Similarly, microarray data of rice genes at LT (experiment ID GSE6901) were retrieved from rice oligonucleotide array database (www.ricearray.org). In the experiment, seven-day-old light-grown rice seedlings were subjected to LT (4°C) for 3 h. The seedlings kept in water for 3 h at 28°C, served as control58. The values were log2 transformed and used to plot graphs for gene expression. Expression of each clone was tested in at least three independent LT treatment experiments. Microarray data for rice genes Os01g21250, Os05g38870, Os06g09660, Os05g04700 and Os11g05935, homologues of CjLEA-CI, CjABA inducible, CjARF7, CjRCI2A and CjMce family, respectively were not available in the database and hence could not be included in the analysis (Supplementary Fig. S5 and Supplementary Table S5).

Microarray data of soybean under cold stress was available at http://www.ebi.ac.uk/arrayexpress/experiments/E-MEXP-3164. In these experiments, soybean plants grown in soil-filled plastic pots were kept for 3 weeks under a 12 h light/12 h dark at 28°C. Thereafter these were transferred to 4°C and sampled at day 1 of the treatment23. (Supplementary Table S6 shows various gene homologues in soybean that could be retrieved from the database).
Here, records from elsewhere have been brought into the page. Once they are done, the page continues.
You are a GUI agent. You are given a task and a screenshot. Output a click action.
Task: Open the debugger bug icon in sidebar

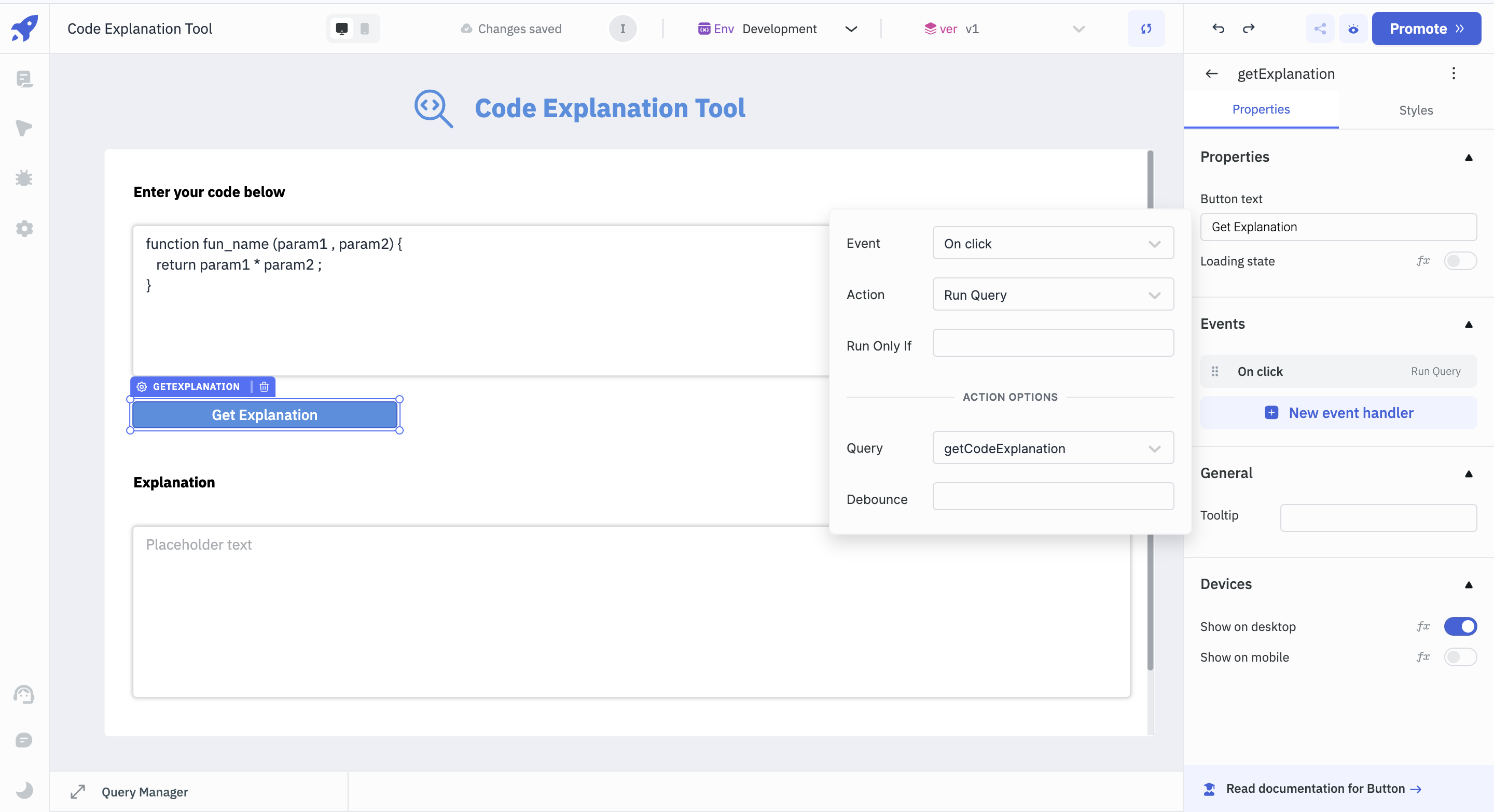point(24,178)
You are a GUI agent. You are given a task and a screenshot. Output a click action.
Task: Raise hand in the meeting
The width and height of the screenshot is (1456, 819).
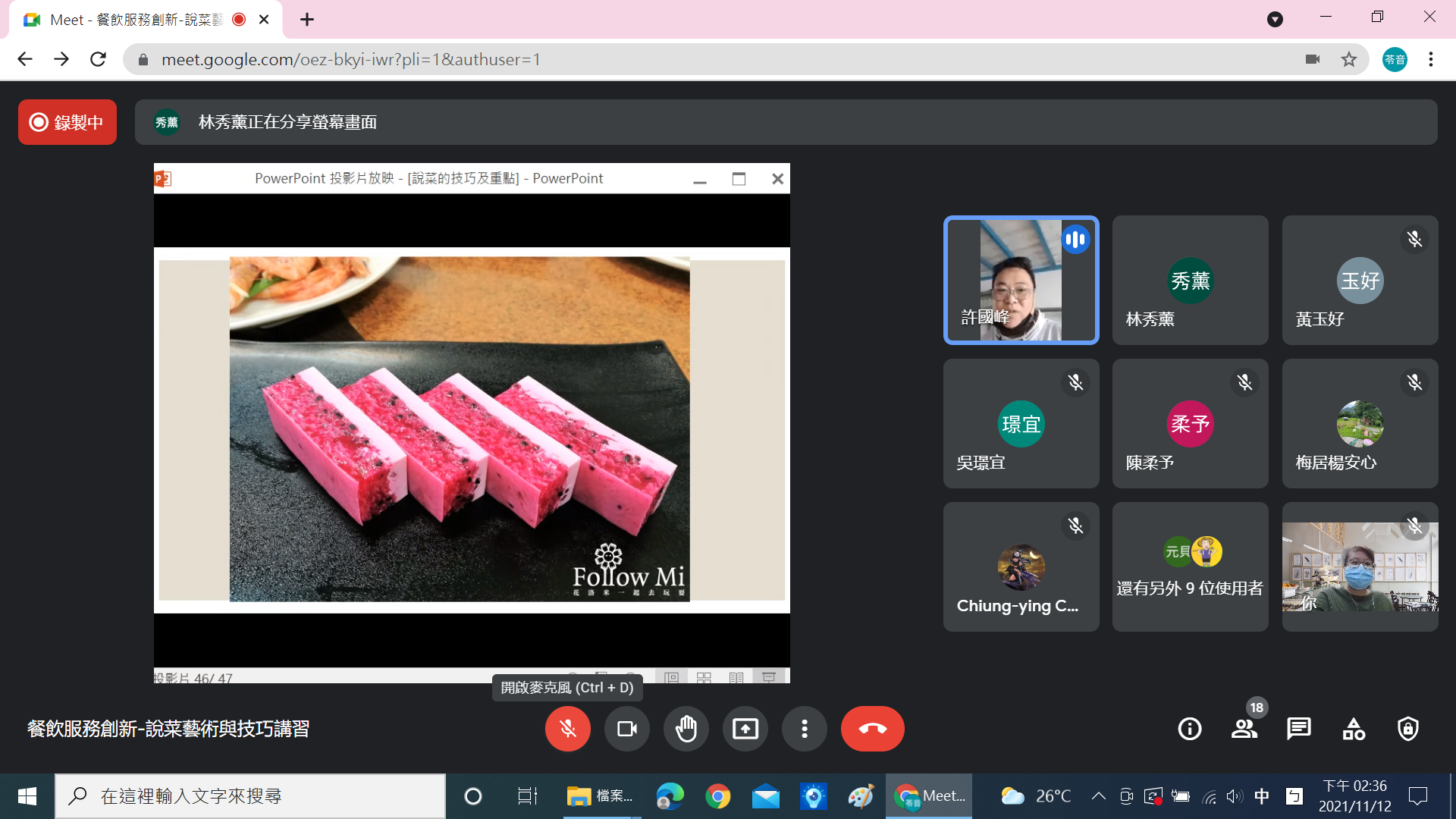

Evaluation of freezing tolerance of C. jubata through measurement of electrolyte leakage

Non-acclimated (NA) plants were maintained in a plant growth chamber at 25°C at light intensity of 200 μmol m−2 s−1 and 60–80% relative humidity. For cold acclimation (ACC), plants were exposed to 4°C for 3 h and 12 h. Electrolyte leakage was measured essentially as previously described50 with minor modifications. Leaf tissue (100 ± 5 mg) was placed in a 15 ml plastic tube (Tarsons, India), which was capped and submerged in a refrigerated circulator bath (CoolTech 320, Thermo Scientific, Germany) filled with 60% glycerol. The bath was set at 0°C for 1 h, the temperature was lowered to (−) 2°C and held for 30 min. Small pieces of ice (4 crystals; each prepared with 200 μl of sterile demineralized water) were added in each tube to initiate nucleation. The temperature was maintained at (−) 2°C for 1 h and then lowered at a rate of 2°C h−1. Samples were removed at different temperature points and allowed to thaw on ice for overnight59. After thawing, sterile demineralized water was added to each tube to a final volume of 12 ml and the tubes were shaken for 4 h. Leaves were removed and frozen at (−) 80°C overnight in a deep freezer (Thermo Electron Corporation, USA). In the meantime, conductivity (C1) of the supernatant was measured using a conductivity meter (CyberScan PC 510, Eutech Instruments, Singapore) and the supernatant was stored in cold room (4°C) for further use. Leaf tissues placed in deep freezer were removed and transferred to their respective tubes containing the supernatant and shaken for another 4 h to measure the conductivity (C2). Electrolyte leakage was measured using the equation: (C1/C2) × 100.

Assessment of photosynthetic acclimation in response to low temperature

Twelve weeks old plants were grouped into three sets: control (CO), non-acclimated (NA) and acclimated (ACC) (details for CO, NA and ACC are mentioned in the legend of Fig. 4 and Supplementary Fig. S6). Net photosynthetic rate (PN) was measured using a portable open gas exchange system LI 6400 (Li-COR, Lincoln, USA), as previously described60. The gas exchange system was equipped with a programmable light, temperature and CO2 control. For all measurements, irradiance of 500 μmol m−2 s−1 was maintained by a cool light source (6400-02 LED) fitted on top of the leaf chamber and data was recorded after 3–4 minutes when a steady state was achieved. Temperature of the chamber was maintained at 25°C through a Peltier cooling and heating system. CO2 within the chamber was maintained at 400 μmol mol−1 using 6400-01 CO2 injector and a CO2 mixer supplied along with the instrument. Data were computed by one-way analysis of variance (ANOVA), using general linear model procedures in SPSS statistical package (SPSS, Chicago, USA). The differences were calculated at the significance level of p < 0.05. Significant results were compared using Gabriel post hoc comparison.